── Provided information
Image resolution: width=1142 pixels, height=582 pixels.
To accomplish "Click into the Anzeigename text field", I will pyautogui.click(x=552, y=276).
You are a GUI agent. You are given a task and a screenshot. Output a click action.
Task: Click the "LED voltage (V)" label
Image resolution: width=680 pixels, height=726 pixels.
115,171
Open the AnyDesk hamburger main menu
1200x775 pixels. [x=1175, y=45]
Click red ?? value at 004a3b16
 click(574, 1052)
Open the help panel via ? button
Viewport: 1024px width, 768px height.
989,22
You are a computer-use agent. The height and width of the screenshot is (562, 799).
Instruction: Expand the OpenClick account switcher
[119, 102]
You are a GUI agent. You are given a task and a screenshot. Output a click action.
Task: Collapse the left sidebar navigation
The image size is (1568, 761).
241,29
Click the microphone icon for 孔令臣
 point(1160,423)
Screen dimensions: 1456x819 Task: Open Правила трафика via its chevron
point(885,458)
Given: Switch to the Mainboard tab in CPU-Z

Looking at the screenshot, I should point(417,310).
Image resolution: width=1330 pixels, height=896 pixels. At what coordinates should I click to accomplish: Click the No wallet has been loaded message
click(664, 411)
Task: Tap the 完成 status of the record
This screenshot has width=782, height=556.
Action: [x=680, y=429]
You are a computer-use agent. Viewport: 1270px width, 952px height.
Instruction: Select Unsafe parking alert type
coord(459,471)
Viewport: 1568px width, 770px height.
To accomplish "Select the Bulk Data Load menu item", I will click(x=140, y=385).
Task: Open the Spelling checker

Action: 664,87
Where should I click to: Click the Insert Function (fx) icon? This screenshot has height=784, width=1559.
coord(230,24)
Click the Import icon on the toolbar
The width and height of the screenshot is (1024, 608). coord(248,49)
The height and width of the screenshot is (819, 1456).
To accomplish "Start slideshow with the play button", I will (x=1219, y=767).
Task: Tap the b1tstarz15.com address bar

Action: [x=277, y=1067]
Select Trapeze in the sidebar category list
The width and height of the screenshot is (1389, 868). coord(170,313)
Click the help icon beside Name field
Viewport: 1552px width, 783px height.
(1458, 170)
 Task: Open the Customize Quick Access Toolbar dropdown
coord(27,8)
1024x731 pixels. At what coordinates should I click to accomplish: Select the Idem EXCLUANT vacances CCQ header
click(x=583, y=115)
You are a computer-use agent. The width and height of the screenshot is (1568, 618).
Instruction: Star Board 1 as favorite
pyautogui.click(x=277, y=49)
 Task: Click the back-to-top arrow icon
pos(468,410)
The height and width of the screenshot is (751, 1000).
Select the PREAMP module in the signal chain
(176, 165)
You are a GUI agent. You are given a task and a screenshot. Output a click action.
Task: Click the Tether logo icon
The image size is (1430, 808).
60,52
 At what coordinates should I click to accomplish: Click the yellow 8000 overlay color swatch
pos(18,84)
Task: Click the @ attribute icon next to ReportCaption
────
Goal
Format every line of the entries above as a numbered list, omitting the blank lines.

Output
1. Image resolution: width=1142 pixels, height=582 pixels.
2. To accomplish "Click into the Anzeigename text field", I will pyautogui.click(x=552, y=276).
3. You are a GUI agent. You are given a task and a screenshot. Output a click action.
4. Task: Click the "LED voltage (V)" label
5. Image resolution: width=680 pixels, height=726 pixels.
6. 115,171
7. Open the AnyDesk hamburger main menu
8. 1200x775 pixels. [x=1175, y=45]
9. Click red ?? value at 004a3b16
10.  click(574, 1052)
11. Open the help panel via ? button
12. Viewport: 1024px width, 768px height.
13. 989,22
14. You are a computer-use agent. The height and width of the screenshot is (562, 799).
15. Instruction: Expand the OpenClick account switcher
16. [119, 102]
17. You are a GUI agent. You are given a task and a screenshot. Output a click action.
18. Task: Collapse the left sidebar navigation
19. The image size is (1568, 761).
20. 241,29
21. Click the microphone icon for 孔令臣
22.  point(1160,423)
23. Screen dimensions: 1456x819 Task: Open Правила трафика via its chevron
24. point(885,458)
25. Given: Switch to the Mainboard tab in CPU-Z
26. Looking at the screenshot, I should point(417,310).
27. Image resolution: width=1330 pixels, height=896 pixels. At what coordinates should I click to accomplish: Click the No wallet has been loaded message
28. click(664, 411)
29. Task: Tap the 完成 status of the record
30. This screenshot has width=782, height=556.
31. Action: [x=680, y=429]
32. You are a computer-use agent. Viewport: 1270px width, 952px height.
33. Instruction: Select Unsafe parking alert type
34. coord(459,471)
35. Viewport: 1568px width, 770px height.
36. To accomplish "Select the Bulk Data Load menu item", I will click(x=140, y=385).
37. Task: Open the Spelling checker
38. Action: 664,87
39. Where should I click to: Click the Insert Function (fx) icon? This screenshot has height=784, width=1559.
40. coord(230,24)
41. Click the Import icon on the toolbar
42. The width and height of the screenshot is (1024, 608). coord(248,49)
43. The height and width of the screenshot is (819, 1456).
44. To accomplish "Start slideshow with the play button", I will (x=1219, y=767).
45. Task: Tap the b1tstarz15.com address bar
46. Action: [x=277, y=1067]
47. Select Trapeze in the sidebar category list
48. The width and height of the screenshot is (1389, 868). coord(170,313)
49. Click the help icon beside Name field
50. Viewport: 1552px width, 783px height.
51. (1458, 170)
52.  Task: Open the Customize Quick Access Toolbar dropdown
53. coord(27,8)
54. 1024x731 pixels. At what coordinates should I click to accomplish: Select the Idem EXCLUANT vacances CCQ header
55. click(x=583, y=115)
56. You are a computer-use agent. The width and height of the screenshot is (1568, 618).
57. Instruction: Star Board 1 as favorite
58. pyautogui.click(x=277, y=49)
59.  Task: Click the back-to-top arrow icon
60. pos(468,410)
61. The height and width of the screenshot is (751, 1000).
62. Select the PREAMP module in the signal chain
63. (176, 165)
64. You are a GUI agent. You are given a task and a screenshot. Output a click action.
65. Task: Click the Tether logo icon
66. The image size is (1430, 808).
67. 60,52
68.  At what coordinates should I click to accomplish: Click the yellow 8000 overlay color swatch
69. pos(18,84)
70. Task: Click the @ attribute icon next to ReportCaption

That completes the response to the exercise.